*** Begin section ***
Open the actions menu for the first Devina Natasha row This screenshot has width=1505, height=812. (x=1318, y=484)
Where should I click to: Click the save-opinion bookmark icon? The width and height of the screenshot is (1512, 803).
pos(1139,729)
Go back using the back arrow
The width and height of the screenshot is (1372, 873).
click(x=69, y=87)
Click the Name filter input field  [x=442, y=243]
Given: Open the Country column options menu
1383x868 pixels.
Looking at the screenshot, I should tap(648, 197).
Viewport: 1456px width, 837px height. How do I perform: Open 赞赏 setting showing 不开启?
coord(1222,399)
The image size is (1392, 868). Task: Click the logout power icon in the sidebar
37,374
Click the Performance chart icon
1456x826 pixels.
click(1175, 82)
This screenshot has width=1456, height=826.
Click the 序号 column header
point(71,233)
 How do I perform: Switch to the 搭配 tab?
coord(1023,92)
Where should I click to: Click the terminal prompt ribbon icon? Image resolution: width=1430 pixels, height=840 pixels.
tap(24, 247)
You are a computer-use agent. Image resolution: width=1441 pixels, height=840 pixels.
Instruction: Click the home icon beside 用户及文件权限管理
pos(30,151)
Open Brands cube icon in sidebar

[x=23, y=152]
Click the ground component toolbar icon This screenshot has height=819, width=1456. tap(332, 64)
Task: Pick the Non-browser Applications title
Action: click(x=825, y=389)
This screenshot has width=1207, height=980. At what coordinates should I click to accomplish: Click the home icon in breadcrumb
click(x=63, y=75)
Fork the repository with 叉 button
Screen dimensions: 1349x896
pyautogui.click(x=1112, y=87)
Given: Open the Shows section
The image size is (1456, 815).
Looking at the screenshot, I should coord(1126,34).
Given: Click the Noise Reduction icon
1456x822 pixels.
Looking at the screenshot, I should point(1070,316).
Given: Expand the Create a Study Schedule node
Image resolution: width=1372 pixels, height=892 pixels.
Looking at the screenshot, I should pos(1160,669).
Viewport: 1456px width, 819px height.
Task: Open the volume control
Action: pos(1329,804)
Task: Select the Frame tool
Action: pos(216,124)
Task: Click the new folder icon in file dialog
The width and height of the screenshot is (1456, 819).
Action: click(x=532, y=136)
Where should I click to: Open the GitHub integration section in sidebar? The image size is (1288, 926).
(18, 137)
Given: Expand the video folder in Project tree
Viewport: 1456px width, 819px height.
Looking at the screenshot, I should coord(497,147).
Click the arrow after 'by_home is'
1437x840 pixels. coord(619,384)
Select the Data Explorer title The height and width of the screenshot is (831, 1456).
*** End section ***
*Directions*
Line by line, retype all of the records exactly.

*Response below*
Open the actions menu for the first Devina Natasha row This screenshot has width=1505, height=812. (x=1318, y=484)
Where should I click to: Click the save-opinion bookmark icon? The width and height of the screenshot is (1512, 803).
pos(1139,729)
Go back using the back arrow
The width and height of the screenshot is (1372, 873).
click(x=69, y=87)
Click the Name filter input field  [x=442, y=243]
Given: Open the Country column options menu
1383x868 pixels.
Looking at the screenshot, I should tap(648, 197).
Viewport: 1456px width, 837px height. How do I perform: Open 赞赏 setting showing 不开启?
coord(1222,399)
The image size is (1392, 868). Task: Click the logout power icon in the sidebar
37,374
Click the Performance chart icon
1456x826 pixels.
click(1175, 82)
This screenshot has width=1456, height=826.
Click the 序号 column header
point(71,233)
 How do I perform: Switch to the 搭配 tab?
coord(1023,92)
Where should I click to: Click the terminal prompt ribbon icon? Image resolution: width=1430 pixels, height=840 pixels.
tap(24, 247)
You are a computer-use agent. Image resolution: width=1441 pixels, height=840 pixels.
Instruction: Click the home icon beside 用户及文件权限管理
pos(30,151)
Open Brands cube icon in sidebar

[x=23, y=152]
Click the ground component toolbar icon This screenshot has height=819, width=1456. tap(332, 64)
Task: Pick the Non-browser Applications title
Action: click(x=825, y=389)
This screenshot has width=1207, height=980. At what coordinates should I click to accomplish: Click the home icon in breadcrumb
click(x=63, y=75)
Fork the repository with 叉 button
Screen dimensions: 1349x896
pyautogui.click(x=1112, y=87)
Given: Open the Shows section
The image size is (1456, 815).
Looking at the screenshot, I should coord(1126,34).
Given: Click the Noise Reduction icon
1456x822 pixels.
Looking at the screenshot, I should point(1070,316).
Given: Expand the Create a Study Schedule node
Image resolution: width=1372 pixels, height=892 pixels.
Looking at the screenshot, I should pos(1160,669).
Viewport: 1456px width, 819px height.
Task: Open the volume control
Action: pos(1329,804)
Task: Select the Frame tool
Action: pos(216,124)
Task: Click the new folder icon in file dialog
The width and height of the screenshot is (1456, 819).
Action: click(x=532, y=136)
Where should I click to: Open the GitHub integration section in sidebar? The image size is (1288, 926).
(18, 137)
Given: Expand the video folder in Project tree
Viewport: 1456px width, 819px height.
Looking at the screenshot, I should coord(497,147).
Click the arrow after 'by_home is'
1437x840 pixels. coord(619,384)
Select the Data Explorer title The height and width of the screenshot is (831, 1456).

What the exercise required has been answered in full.